## EXERCISE OBJECTIVE:
In the records below, find the line that contains "Select the Print" and the line that contains "Task: Click the word Ação in the description", then retype exactly those two lines and every line between them.

*****

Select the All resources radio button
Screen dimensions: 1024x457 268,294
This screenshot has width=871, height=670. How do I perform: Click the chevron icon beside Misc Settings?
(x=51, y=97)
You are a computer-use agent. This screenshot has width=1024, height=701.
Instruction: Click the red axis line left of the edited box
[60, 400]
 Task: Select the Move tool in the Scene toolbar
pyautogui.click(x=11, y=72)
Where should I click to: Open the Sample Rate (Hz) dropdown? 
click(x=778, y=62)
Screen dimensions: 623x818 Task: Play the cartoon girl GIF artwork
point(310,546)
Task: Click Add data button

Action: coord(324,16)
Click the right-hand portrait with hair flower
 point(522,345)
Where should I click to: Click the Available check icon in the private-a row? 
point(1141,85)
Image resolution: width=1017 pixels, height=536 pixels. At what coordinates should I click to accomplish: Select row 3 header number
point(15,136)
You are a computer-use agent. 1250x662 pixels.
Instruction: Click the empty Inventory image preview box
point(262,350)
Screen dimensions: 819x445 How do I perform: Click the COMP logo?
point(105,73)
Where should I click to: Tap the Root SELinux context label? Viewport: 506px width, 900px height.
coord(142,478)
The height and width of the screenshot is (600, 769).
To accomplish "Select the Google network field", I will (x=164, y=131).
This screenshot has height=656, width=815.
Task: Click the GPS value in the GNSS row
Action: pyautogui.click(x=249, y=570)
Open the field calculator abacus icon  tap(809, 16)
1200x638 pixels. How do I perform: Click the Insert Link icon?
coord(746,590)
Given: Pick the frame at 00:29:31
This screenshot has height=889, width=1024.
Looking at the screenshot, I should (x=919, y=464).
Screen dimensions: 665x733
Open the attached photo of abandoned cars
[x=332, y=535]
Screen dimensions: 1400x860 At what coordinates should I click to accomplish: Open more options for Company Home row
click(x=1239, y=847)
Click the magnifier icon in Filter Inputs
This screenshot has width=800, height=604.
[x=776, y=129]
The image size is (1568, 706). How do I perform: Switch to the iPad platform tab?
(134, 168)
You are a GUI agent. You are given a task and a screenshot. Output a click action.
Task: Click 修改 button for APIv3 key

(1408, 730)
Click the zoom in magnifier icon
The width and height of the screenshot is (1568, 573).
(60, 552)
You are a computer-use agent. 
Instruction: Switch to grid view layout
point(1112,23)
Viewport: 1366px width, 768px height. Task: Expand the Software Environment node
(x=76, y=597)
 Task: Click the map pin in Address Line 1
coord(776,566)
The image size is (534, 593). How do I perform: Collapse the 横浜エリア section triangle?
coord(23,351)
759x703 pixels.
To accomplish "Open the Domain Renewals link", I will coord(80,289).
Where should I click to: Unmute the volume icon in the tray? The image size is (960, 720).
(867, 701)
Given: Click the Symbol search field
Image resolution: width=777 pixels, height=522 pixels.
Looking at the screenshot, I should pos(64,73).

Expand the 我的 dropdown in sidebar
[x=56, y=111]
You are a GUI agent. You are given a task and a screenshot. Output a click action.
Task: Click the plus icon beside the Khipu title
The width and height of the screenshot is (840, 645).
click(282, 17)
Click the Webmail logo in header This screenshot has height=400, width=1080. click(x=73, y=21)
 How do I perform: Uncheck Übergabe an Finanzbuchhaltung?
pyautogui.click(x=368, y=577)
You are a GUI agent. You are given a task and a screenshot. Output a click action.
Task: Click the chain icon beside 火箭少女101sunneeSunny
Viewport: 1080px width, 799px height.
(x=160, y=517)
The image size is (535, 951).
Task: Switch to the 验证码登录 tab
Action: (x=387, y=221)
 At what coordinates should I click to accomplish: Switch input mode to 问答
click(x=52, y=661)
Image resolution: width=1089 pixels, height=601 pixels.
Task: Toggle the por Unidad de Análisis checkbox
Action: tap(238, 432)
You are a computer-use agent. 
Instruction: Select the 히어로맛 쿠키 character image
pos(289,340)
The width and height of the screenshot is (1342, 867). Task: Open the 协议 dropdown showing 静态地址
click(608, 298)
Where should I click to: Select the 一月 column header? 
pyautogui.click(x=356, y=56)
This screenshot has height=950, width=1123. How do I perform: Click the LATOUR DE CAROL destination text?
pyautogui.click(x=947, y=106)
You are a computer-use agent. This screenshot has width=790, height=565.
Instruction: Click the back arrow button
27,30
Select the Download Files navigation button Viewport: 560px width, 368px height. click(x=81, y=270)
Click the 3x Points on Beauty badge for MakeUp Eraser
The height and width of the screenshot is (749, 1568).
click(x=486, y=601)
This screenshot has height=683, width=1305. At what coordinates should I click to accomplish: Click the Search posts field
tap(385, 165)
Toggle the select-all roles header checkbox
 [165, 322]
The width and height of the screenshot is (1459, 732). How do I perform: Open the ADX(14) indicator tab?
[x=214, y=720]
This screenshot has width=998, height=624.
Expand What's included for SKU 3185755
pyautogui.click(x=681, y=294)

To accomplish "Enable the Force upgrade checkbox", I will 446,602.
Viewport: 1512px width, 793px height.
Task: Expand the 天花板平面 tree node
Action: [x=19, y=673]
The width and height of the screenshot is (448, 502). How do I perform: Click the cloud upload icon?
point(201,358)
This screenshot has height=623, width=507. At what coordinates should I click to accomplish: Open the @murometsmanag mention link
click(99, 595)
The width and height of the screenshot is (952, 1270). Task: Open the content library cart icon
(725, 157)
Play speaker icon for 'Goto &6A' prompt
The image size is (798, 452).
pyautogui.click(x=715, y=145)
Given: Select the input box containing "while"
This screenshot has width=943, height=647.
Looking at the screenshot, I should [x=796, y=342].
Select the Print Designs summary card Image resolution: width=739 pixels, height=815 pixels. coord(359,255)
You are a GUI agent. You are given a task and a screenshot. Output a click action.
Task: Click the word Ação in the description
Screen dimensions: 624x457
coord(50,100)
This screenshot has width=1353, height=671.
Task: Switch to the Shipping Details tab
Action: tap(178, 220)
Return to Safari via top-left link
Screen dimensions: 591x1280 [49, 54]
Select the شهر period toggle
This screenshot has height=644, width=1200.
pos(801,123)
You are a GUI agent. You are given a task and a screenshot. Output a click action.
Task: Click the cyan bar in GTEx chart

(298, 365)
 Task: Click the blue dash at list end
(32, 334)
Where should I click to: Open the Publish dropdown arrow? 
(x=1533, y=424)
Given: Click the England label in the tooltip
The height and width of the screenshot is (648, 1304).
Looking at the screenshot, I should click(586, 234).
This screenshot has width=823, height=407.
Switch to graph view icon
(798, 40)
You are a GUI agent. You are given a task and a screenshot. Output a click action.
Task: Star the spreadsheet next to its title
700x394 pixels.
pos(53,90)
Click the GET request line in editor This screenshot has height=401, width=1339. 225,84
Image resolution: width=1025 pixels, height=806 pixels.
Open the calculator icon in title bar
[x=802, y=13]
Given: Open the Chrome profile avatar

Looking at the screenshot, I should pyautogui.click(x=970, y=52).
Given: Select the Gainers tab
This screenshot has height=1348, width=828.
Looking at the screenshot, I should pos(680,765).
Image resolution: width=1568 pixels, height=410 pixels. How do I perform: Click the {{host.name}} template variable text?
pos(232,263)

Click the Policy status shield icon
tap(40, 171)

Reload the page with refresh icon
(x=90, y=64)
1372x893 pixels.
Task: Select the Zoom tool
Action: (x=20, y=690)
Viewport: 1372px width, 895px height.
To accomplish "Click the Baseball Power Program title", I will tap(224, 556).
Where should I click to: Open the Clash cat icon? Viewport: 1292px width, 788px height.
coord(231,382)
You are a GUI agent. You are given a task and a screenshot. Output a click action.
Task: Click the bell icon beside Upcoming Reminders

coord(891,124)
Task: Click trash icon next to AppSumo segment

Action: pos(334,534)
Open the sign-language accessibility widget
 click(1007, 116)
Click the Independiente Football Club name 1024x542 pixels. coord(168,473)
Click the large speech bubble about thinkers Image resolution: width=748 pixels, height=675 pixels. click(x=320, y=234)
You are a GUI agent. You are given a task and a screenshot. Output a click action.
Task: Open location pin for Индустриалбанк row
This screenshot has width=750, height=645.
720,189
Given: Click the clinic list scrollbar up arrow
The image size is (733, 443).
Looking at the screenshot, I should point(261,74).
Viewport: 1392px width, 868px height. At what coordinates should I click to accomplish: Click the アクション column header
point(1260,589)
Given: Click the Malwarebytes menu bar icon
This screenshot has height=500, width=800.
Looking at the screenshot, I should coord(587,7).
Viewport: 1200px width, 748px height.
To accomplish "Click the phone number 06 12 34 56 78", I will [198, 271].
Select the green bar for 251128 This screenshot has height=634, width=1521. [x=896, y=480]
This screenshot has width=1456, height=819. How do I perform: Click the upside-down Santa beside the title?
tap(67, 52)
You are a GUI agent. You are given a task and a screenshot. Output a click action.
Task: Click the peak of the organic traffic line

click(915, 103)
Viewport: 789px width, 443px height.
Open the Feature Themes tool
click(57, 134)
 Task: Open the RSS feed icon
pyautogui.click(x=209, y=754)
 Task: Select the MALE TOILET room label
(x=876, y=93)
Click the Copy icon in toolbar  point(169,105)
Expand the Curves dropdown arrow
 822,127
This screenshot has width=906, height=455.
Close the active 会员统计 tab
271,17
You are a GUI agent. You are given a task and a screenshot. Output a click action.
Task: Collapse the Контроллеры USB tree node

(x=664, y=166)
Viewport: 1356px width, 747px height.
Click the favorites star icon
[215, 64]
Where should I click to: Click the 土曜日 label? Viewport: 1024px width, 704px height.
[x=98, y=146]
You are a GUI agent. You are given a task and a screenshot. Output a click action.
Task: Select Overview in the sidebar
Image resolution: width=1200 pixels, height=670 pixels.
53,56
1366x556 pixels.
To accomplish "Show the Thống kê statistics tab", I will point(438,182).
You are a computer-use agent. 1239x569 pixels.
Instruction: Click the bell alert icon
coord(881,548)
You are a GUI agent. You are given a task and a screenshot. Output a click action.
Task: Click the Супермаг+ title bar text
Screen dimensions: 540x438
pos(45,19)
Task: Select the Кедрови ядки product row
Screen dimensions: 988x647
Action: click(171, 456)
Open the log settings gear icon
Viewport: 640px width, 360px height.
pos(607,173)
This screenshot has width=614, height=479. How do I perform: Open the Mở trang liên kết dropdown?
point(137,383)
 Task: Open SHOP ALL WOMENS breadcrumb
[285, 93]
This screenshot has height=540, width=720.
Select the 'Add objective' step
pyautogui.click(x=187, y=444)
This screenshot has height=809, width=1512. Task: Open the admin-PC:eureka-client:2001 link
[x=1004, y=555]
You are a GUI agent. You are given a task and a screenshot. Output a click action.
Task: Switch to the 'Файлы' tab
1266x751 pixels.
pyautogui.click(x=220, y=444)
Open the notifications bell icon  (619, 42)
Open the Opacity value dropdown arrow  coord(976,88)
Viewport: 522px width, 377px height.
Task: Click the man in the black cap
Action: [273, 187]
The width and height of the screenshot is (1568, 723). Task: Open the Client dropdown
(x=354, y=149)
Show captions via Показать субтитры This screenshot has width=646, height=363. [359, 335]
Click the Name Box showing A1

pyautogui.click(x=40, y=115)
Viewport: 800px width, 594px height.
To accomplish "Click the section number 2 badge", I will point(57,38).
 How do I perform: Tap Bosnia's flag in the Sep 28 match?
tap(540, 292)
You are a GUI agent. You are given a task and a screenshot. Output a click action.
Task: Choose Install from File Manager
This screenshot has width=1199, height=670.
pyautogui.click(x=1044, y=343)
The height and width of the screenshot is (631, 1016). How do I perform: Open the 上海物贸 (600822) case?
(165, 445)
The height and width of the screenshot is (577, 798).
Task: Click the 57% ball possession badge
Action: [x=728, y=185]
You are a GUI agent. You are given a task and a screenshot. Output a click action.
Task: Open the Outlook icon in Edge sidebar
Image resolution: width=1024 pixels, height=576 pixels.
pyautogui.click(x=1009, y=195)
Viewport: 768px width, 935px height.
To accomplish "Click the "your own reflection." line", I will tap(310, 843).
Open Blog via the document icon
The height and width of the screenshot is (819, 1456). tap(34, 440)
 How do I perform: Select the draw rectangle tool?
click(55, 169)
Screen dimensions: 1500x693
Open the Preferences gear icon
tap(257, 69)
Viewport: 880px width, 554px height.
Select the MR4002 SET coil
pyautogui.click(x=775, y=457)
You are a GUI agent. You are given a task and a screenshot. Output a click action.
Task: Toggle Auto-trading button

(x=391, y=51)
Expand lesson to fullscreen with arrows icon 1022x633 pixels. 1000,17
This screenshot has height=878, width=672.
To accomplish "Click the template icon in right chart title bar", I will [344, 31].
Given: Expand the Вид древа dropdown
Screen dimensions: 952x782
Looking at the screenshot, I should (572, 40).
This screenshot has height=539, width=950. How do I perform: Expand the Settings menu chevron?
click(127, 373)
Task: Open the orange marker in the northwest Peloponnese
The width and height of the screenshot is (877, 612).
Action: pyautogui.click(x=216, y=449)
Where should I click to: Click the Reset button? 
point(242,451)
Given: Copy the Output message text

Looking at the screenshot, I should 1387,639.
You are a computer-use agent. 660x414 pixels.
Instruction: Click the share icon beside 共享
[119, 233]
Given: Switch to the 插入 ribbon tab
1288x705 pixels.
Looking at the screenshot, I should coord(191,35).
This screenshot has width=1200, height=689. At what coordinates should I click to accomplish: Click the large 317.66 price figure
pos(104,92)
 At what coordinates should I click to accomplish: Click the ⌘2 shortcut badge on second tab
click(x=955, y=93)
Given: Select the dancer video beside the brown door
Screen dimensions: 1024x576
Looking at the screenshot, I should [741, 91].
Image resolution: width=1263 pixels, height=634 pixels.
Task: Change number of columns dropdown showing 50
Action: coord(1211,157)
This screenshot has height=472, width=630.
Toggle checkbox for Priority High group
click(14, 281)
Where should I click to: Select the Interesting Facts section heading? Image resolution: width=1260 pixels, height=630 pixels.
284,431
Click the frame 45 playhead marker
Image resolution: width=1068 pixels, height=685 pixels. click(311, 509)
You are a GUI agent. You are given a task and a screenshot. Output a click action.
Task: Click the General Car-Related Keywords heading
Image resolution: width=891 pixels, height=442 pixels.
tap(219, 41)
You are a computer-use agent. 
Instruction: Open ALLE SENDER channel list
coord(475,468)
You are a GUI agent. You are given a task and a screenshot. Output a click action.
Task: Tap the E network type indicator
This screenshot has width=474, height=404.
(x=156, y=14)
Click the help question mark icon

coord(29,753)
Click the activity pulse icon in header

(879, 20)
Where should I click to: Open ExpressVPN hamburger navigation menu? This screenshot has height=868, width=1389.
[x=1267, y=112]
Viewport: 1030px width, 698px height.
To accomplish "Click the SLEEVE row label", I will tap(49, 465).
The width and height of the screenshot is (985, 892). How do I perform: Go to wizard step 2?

*****

## THE COMPLETED TASK:
Select the Print Designs summary card Image resolution: width=739 pixels, height=815 pixels. coord(359,255)
You are a GUI agent. You are given a task and a screenshot. Output a click action.
Task: Click the word Ação in the description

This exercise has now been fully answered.